Su estilo coloquial y directo, su adicción al trabajo con jornadas que comienzan antes de las cinco de la mañana y suelen terminar en la medianoche, le han granjeado un apoyo popular en las encuestas superior al 60% a lo largo de su mandato.
Contacto con los ciudadanos
Estos foros, en los que escucha directamente a los habitantes de las regiones colombianas y compromete a los ministros en su solución, a veces regañándolos, se han convertido en uno de los mecanismos más efectivos en su acercamiento hacia los ciudadanos.
Pero también dan fe de su carácter autoritario e irascible.
Una de las imágenes más frecuentes de esas reprimendas públicas, han sido los regaños a los militares, a quienes a diario exige resultados en su cruzada contra la mayor guerrilla del país, las Fuerzas Armadas Revolucionarias de Colombia (FARC). No en vano durante su gobierno rodaron las cabezas de unos 30 generales.
Conservador y católico
Tradicionalista en su forma de ser y católico muy cercano a las ideas del Opus Dei, Uribe no duda en asumir a ultranza posiciones cerradas.

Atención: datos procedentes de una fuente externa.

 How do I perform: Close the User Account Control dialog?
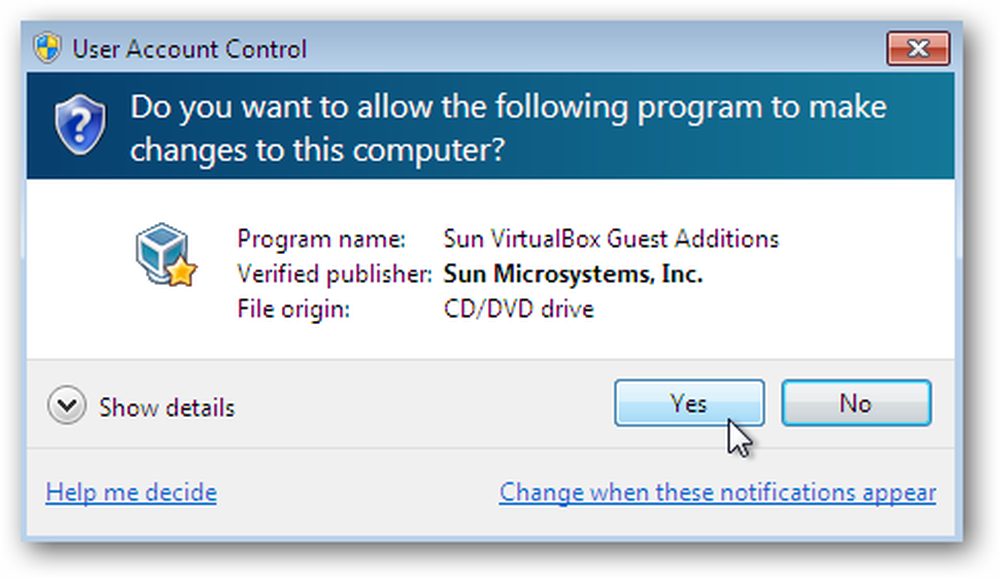coord(918,48)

Así ocurrió cuando ante un grupo de jóvenes ensalzó la abstinencia sexual. También se opone a leyes que legalizan parcialmente el aborto y la tenencia de una dosis personal de drogas.

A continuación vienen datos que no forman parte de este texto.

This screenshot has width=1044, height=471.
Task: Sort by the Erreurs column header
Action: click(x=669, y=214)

La referencia de USA en Latinoamérica
Aliado incondicional de Estados Unidos, Uribe hizo de la Seguridad Democrática el eje de gobierno, y dice que su reelección le da continuidad a una política con la que asegura doblegará a las FARC, la guerrilla que asesinó a su padre en junio de 1983.

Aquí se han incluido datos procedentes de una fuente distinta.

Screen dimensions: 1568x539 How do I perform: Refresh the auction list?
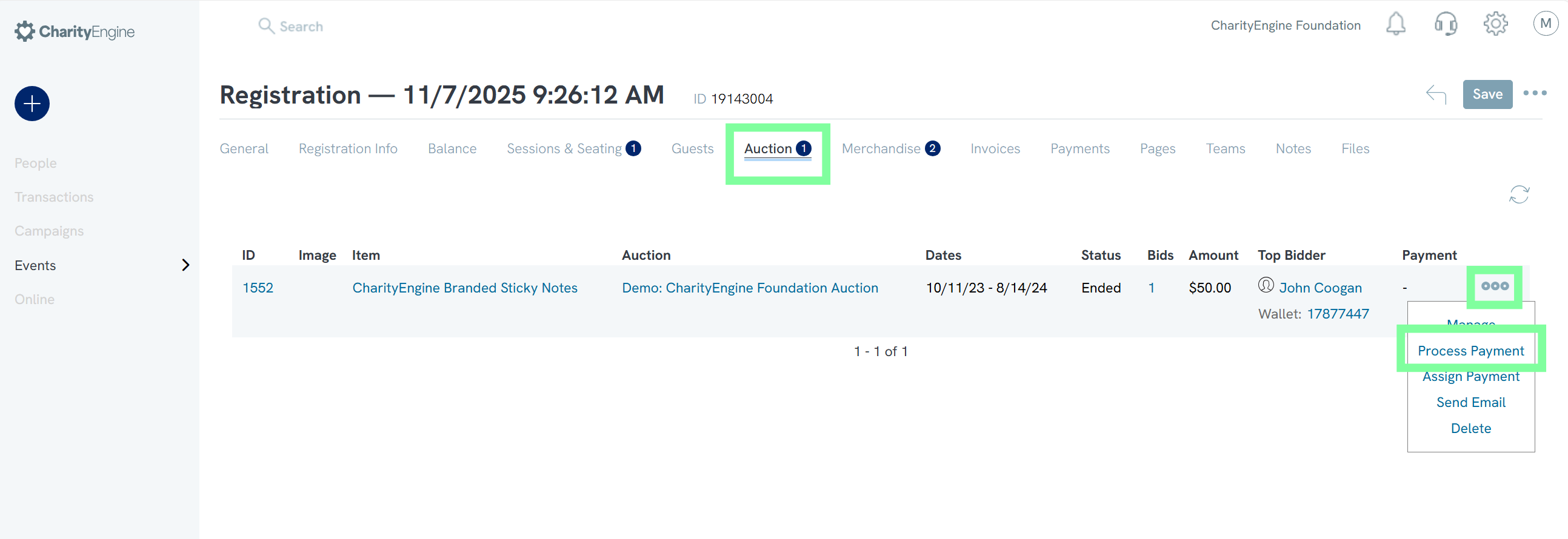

No obstante ese episodio y la decena de atentados a los que sobrevivió como gobernador provincial y presidente, niega que la lucha antiguerrilla sea una empresa personal, y destaca como logros la baja de los homicidios, los secuestros y el repunte económico.
Su reelección lo consolida como principal aliado de Washington en América Latina, donde en los últimos años han llegado al poder a través de las urnas gobiernos de izquierda.